Abstract
Psoriatic disease is a chronic condition that affects both physical and psychological health. Some patients experience stigmatisation, as well as social and professional limitations. The detrimental impacts of the condition can be summarised under the overall umbrella of wellbeing, with evidence accumulating that psoriasis impacts the wellbeing of both patients and their families. Patients with psoriasis have traditionally been evaluated using the Psoriasis Area Severity Index (PASI), which assesses disease severity, and the Dermatology Life Quality Index (DLQI), which examines quality of life. Both of these measures fail to adequately evaluate wellbeing.

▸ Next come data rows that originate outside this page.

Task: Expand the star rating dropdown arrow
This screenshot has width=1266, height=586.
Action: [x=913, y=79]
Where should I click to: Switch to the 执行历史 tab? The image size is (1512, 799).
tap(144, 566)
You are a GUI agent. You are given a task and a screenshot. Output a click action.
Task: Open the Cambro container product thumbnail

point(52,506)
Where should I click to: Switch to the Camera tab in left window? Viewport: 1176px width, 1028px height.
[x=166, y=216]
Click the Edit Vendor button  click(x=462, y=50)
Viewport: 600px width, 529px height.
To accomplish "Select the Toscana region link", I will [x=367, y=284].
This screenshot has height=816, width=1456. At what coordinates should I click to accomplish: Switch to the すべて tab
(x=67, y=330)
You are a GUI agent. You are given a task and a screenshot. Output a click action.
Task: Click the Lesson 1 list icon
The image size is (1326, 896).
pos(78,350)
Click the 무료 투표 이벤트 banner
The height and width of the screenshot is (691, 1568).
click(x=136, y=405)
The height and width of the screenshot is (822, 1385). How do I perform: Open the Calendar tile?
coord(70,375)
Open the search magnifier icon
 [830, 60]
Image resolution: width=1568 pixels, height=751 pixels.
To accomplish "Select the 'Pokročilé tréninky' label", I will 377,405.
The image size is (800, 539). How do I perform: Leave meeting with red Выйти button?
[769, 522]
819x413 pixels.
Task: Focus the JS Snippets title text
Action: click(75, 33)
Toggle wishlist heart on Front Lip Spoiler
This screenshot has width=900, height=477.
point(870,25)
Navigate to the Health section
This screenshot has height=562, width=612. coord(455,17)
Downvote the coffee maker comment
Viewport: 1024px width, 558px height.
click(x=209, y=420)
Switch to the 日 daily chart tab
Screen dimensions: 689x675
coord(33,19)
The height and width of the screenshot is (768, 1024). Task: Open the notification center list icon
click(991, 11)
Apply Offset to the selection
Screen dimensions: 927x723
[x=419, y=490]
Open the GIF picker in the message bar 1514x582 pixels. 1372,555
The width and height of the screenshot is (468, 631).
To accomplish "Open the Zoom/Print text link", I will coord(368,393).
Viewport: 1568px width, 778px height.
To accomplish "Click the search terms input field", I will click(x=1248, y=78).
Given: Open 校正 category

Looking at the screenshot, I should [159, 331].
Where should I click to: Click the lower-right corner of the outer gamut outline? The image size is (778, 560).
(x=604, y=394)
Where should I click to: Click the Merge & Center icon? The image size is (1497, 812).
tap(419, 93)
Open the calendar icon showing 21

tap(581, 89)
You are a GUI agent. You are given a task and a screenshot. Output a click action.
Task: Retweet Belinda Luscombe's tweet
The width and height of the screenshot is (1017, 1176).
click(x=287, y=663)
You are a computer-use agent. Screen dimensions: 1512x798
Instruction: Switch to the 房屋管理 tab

In these interviews with EMJ, Matthias Augustin, Director of the Institute for Health Services Research in Dermatology and Nursing (IVDP), University Medical Center Hamburg-Eppendorf, Germany; and Ulrich Mrowietz, Psoriasis Center, Department of Dermatology, University Medical Center Schleswig-Holstein, Kiel, Germany describe the landmark POSITIVE study, the relevance of looking beyond skin lesions and including measures of wellbeing in clinical practice, and how the 5-item World Health Organization Well-Being Index (WHO-5) can be used to assess wellbeing in patients with psoriasis. They discuss POSITIVE, the first clinical study in dermatology to use patient-reported wellbeing, assessed using the WHO-5, as a primary endpoint to estimate the impact of the IL-23p19 inhibitor, tildrakizumab, on overall wellbeing in a real-world setting. The POSITIVE study is a new landmark for psoriasis management, and demonstrated that treatment with tildrakizumab was associated with improvements in disease severity, and increased wellbeing of patients, recovering back to normal population levels. This is the first time that a biologic treatment for psoriasis has shown these results. The interviewees concluded that wellbeing assessments should be incorporated into daily clinical practice to evaluate treatment response, and provide patients with more holistic management.